Внезапно послышались звуки труб. «Смирно!» — скомандовали у пехотинцев. Они направились к эшафоту и окружили его. Драгуны галопом помчались к своим ближним стоянкам. Гильотина оказалась в центре леса ощетинившихся штыков и сверкающих сабель. Народ подался немного вперед, во фланг солдатам. Длинный поток мужчин и мальчишек, сопровождавших процессию от самой тюрьмы, разлился на открытом пространстве. Лысое место перестало быть различимым, слившись со всем остальным. Продавец сигар и пирожник отбросили на время всякие помыслы о торговле и, отдавшись полностью удовольствию, заняли хорошие места в толпе. Перспектива теперь замыкалась отрядом драгун. Толстый офицер, со шпагой в руке, смотрел прямо перед собой, на церковь, которая была видна ему, но не толпе.
Немного погодя, к эшафоту со стороны этой церкви подошло несколько монахов, а над их головами медленно поплыла увитая черным фигура Христа на кресте.

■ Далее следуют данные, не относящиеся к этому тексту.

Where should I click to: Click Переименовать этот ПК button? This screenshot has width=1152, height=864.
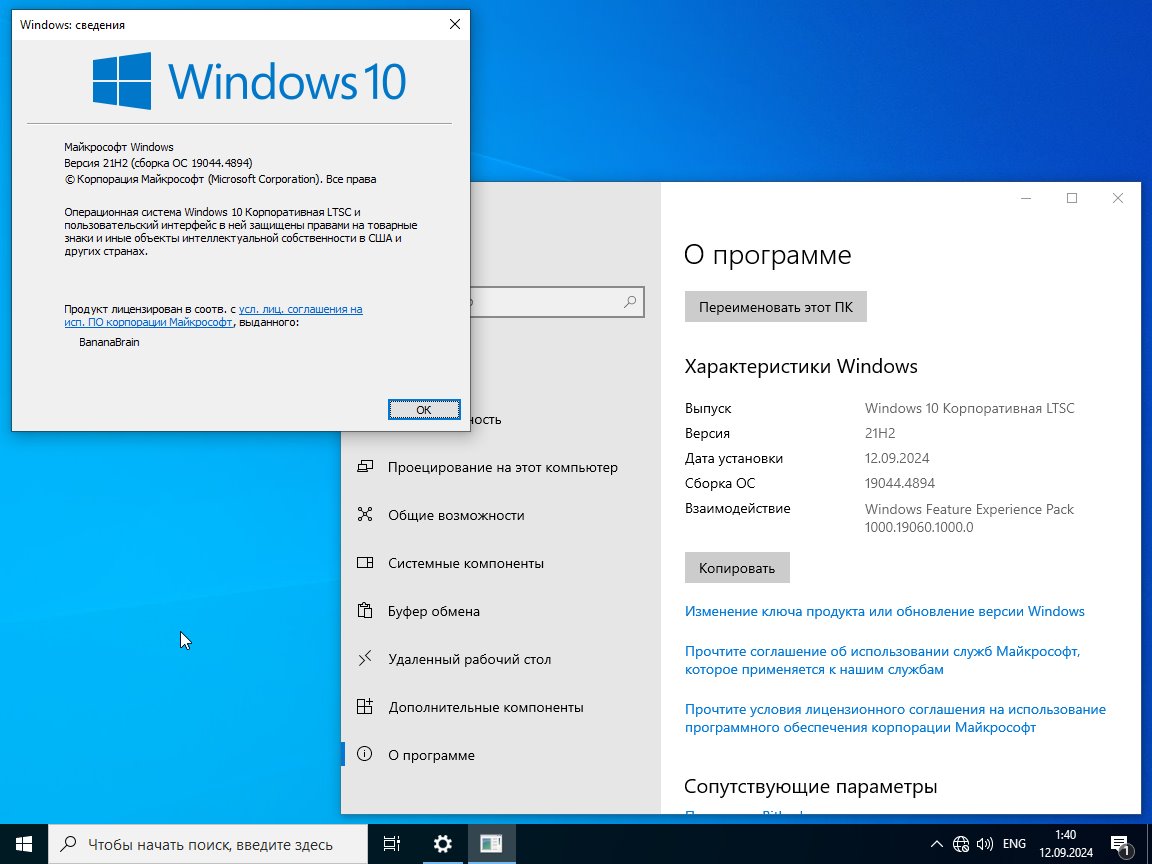pos(776,307)
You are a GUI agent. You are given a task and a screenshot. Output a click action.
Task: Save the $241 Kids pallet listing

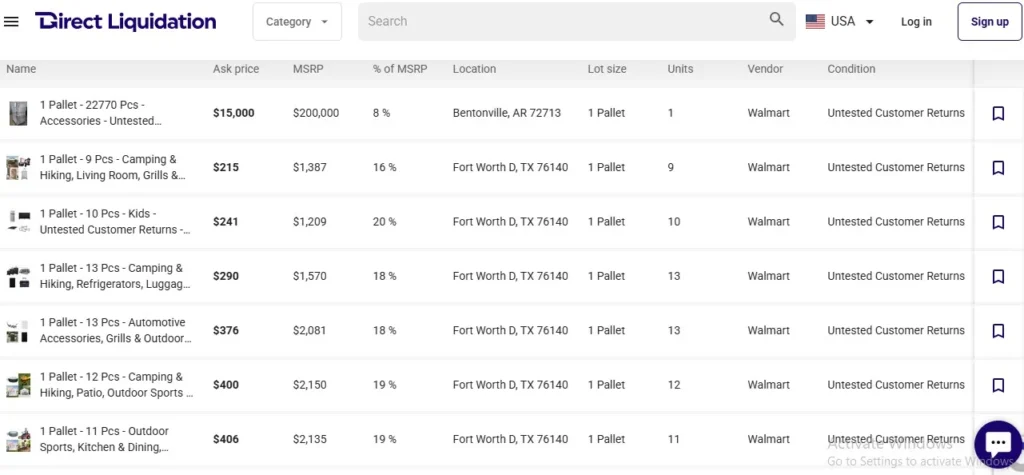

Ее обнесли вокруг эшафота и поставили перед ним, повернув лицом к осужденному, чтобы тот мог видеть его до последней минуты.
Едва распятие было установлено, как на помосте показался осужденный — босой, со связанными руками; ворот его рубахи был обрезан почти до плеч. Это был молодой человек двадцати шести лет, крепко и хорошо сложенный. Лицо его было бледно; у него были маленькие черные усики и темно-каштановые волосы.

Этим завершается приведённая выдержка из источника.